Task brief: Copy out all of the data below word for word, keeping each line in its original order and form.

-- start --

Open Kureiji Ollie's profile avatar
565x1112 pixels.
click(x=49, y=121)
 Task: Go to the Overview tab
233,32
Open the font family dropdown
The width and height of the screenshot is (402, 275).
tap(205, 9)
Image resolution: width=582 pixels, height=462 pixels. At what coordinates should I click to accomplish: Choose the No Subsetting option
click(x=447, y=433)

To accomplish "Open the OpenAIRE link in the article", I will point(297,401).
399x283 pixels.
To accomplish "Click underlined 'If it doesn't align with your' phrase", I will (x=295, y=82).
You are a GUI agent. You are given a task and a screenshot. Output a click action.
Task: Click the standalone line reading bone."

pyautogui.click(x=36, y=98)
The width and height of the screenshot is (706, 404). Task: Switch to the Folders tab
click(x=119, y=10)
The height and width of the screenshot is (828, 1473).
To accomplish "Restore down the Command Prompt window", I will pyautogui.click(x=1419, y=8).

-- end --

Answer in full:
Open Kureiji Ollie's profile avatar
565x1112 pixels.
click(x=49, y=121)
 Task: Go to the Overview tab
233,32
Open the font family dropdown
The width and height of the screenshot is (402, 275).
tap(205, 9)
Image resolution: width=582 pixels, height=462 pixels. At what coordinates should I click to accomplish: Choose the No Subsetting option
click(x=447, y=433)

To accomplish "Open the OpenAIRE link in the article", I will point(297,401).
399x283 pixels.
To accomplish "Click underlined 'If it doesn't align with your' phrase", I will (x=295, y=82).
You are a GUI agent. You are given a task and a screenshot. Output a click action.
Task: Click the standalone line reading bone."

pyautogui.click(x=36, y=98)
The width and height of the screenshot is (706, 404). Task: Switch to the Folders tab
click(x=119, y=10)
The height and width of the screenshot is (828, 1473).
To accomplish "Restore down the Command Prompt window", I will pyautogui.click(x=1419, y=8).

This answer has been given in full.